** start Selected extract **

Sweating an eggplant is a cooking technique aimed at draining any excess liquid in eggplants and/or eliminating any bitterness of the eggplants or aubergines as they say in British English.
We recommend sweating eggplants particularly before frying or grilling them over the kitchen stove, for a samfaina or ratatouille and similar. If the eggplants are not totally fresh it’s also a good idea to sweat them as the older they are the bitterer they become.
You don’t need to sweat or drain an eggplant if you are going to boil them or adding them to a rice stew.
If you don’t sweat an eggplant before frying, it absorbs much too much olive oil or whatever frying oil you use, the water mixes with the frying oil and it’s very difficult to fry them properly, they tend to become mushy or burn easily.
Granted, there are eggplants varieties that absorb more olive oil that others. Therefore, it’s important to get familiar with the eggplants you have available or use in your kitchen. Likewise, there are some that are bitterer than others and the same principle applies here.

** end Selected extract **

* [Job]
According to the text on sweating eggplants, in which two cases is sweating unnecessary?

** start Dataset records **

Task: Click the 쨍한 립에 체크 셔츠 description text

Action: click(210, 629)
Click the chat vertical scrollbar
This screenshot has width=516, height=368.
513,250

** end Dataset records **

* [Answer to the task]
It is unnecessary if you are going to boil them or add them to a rice stew.